Let’s just get right to it, shall we?
1. PAY ATTENTION – If you TALK LESS and LISTEN MORE to a potential mate, over time they will reveal all you need to know about them. Everyone likes to talk… so LISTEN.
2. FRIENDS FIRST – It’s best to start out by building a friendship. Let’s face it… the sands of romantic feelings shift with time and can be washed away by the smallest of things, (bad habits, for example, which is discussed in #5 below) but the strong foundation of friendship will better endure the storms that arise. A fundamental “liking” of someone will carry you thru times when they become difficult to love.
3. COOL YOUR JETS – The successful construction of a friendship depends upon postponing a physical (sexual) relationship for as long as possible. There are all kinds of funny comments out there about how the head between your shoulders doesn’t work well when things get “hot and heavy” elsewhere (an expression from the 60’s… google it) and it’s true… so ask yourself “Is this someone I would want to be with if there was no sex?”, because… well… eventually that may end.
4. TAKE YOUR TIME – For at least 1 YEAR, through all 4 seasons and the holidays, to see how your love interest handles it all.
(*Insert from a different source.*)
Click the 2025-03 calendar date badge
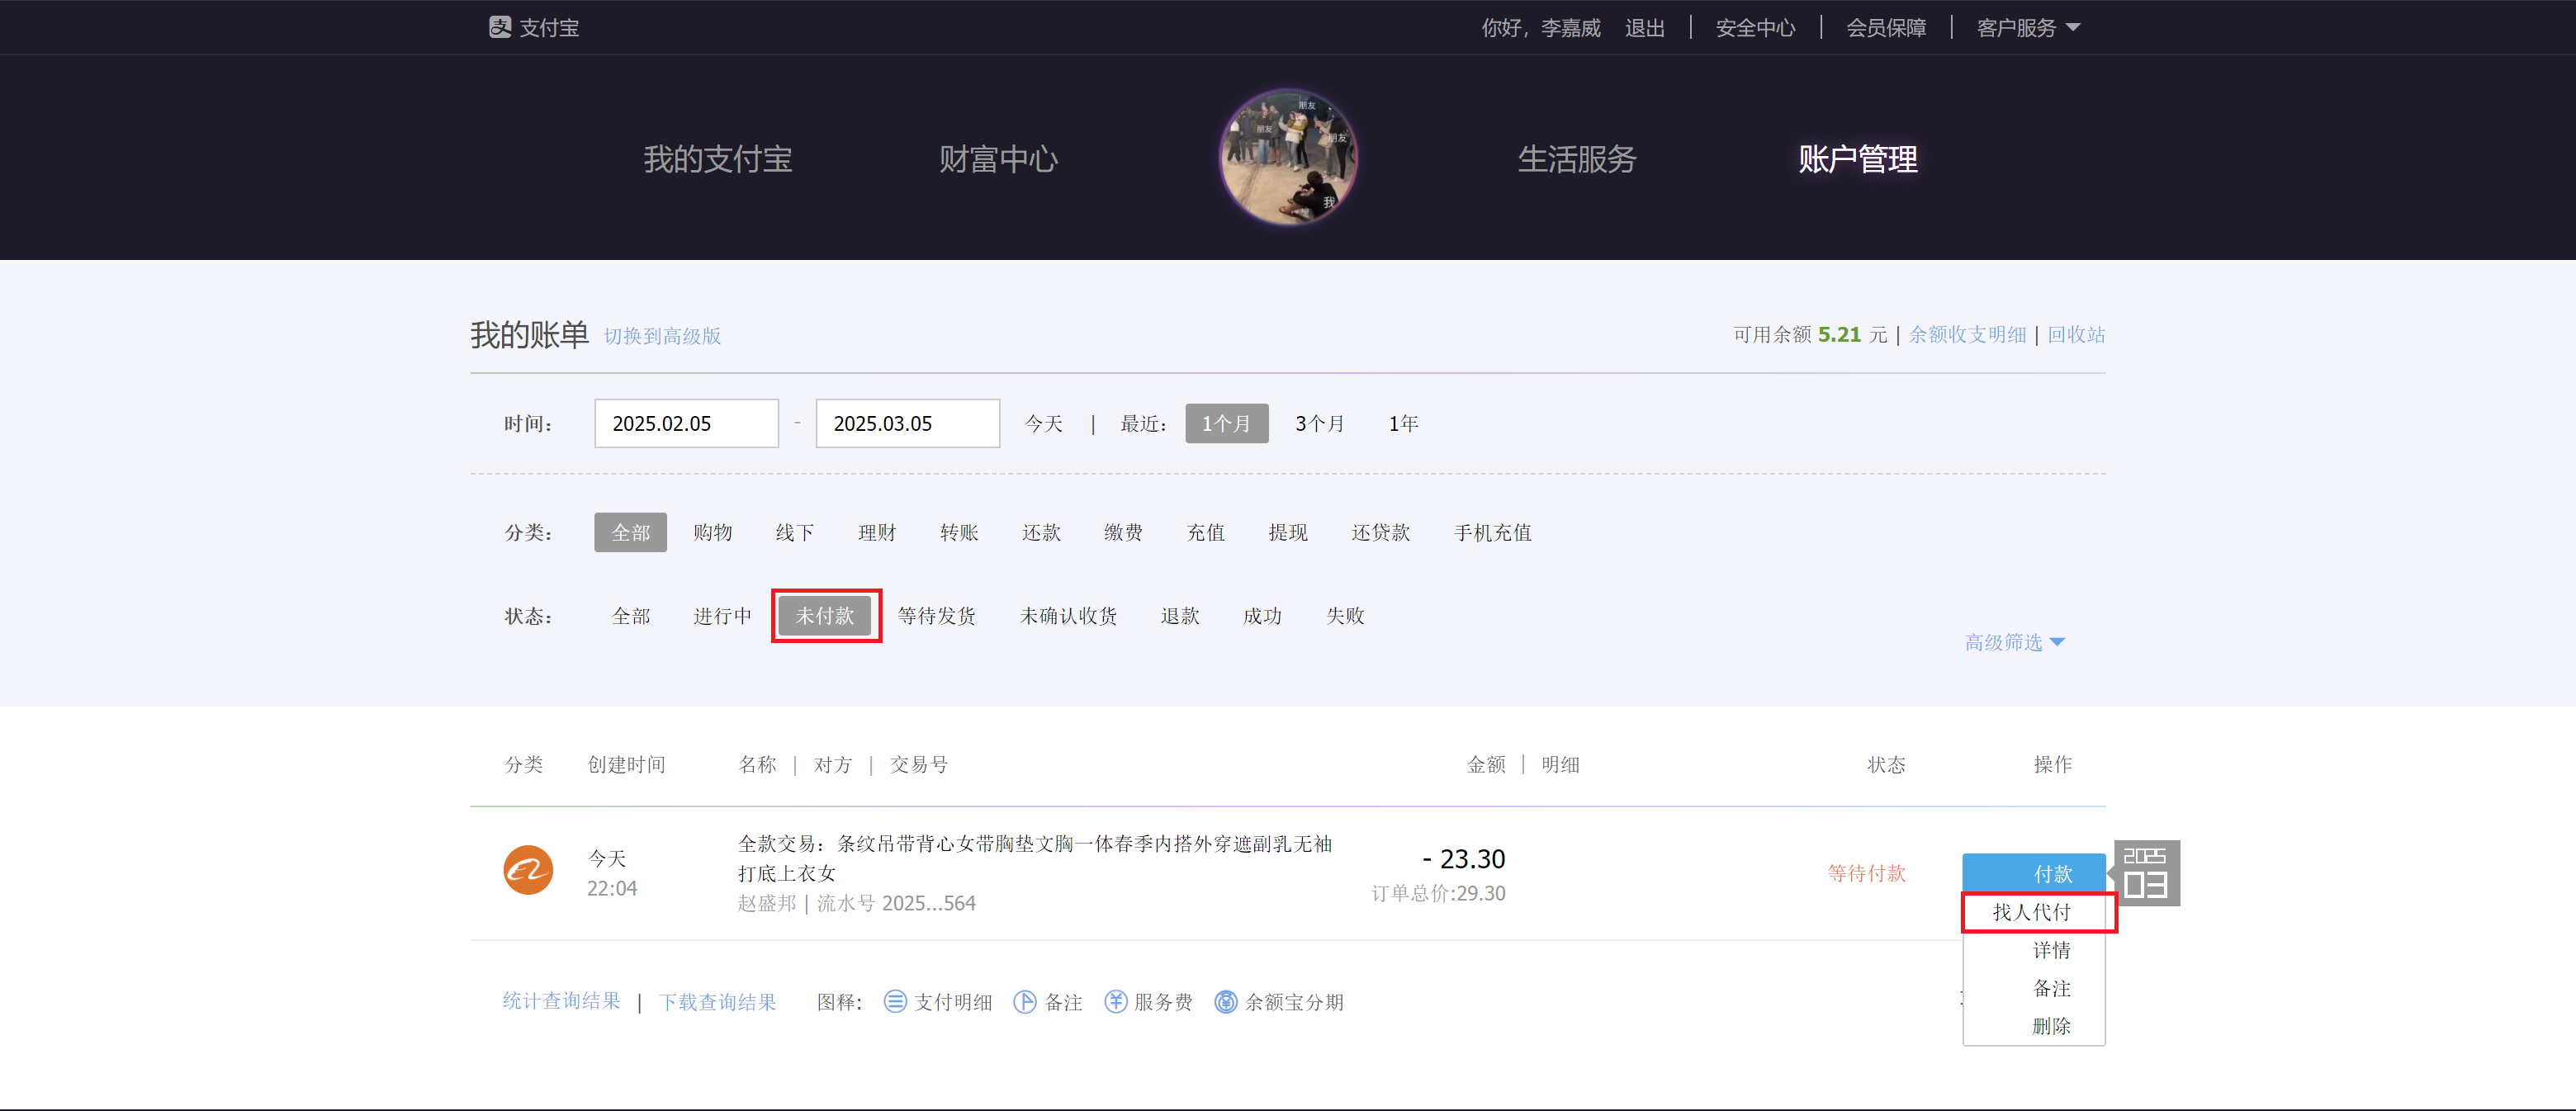This screenshot has width=2576, height=1111. (2145, 873)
Everyone can fake it for a while, but certainly after being together for a year you will catch glimpses of any possible “dark side” they might be concealing, moments when they are “just really themselves”.
5. BAD HABITS – Pay attention to your new friend, cool your jets and take your time to notice his (or her) habits. Ask yourself “Can I live with this?” if he picks his ears with the key to his Volvo in church or if she delights in being rude to the wait staff whenever you take her out. Do you really think you can change another person? If you do, go online and sign up for the relationship webinar titled “Stop fooling yourself”. Try changing yourself first and you will find you have no time to do this service for others.
6. CHARACTER – No, this isn’t about whether they ARE a character but rather do they POSSESS good character. Perhaps the most important attribute to search for (like a beautiful pearl in an oyster) is a HEART FOR OTHERS. Is it a priority in their lives? Hand in hand with that is do they CARE FOR THEMSELVES. The balance between these two attributes defines all of us.
7. LISTEN TO YOUR FRIENDS – They want what’s best for you and are capable of seeing things in the relationship that love has made you blind to so do what smart sightless people do… rely on your seeing eye dog. Seek the advice and thoughts of your trusted others and listen to the advice of your friends.
8. SIMILARITIES – In movies, chemistry and physics opposites DO seem to attract, but for real lasting relationship-staying power you need to have a large body of things in common between the two of you so that the need to tolerate and compromise is kept to a minimum. Opposites may attract two people together initially but similarities will bind them for the long run.
Property management is easy but maintaining a lasting loving relationship is not so easy. I hope this writing helps you.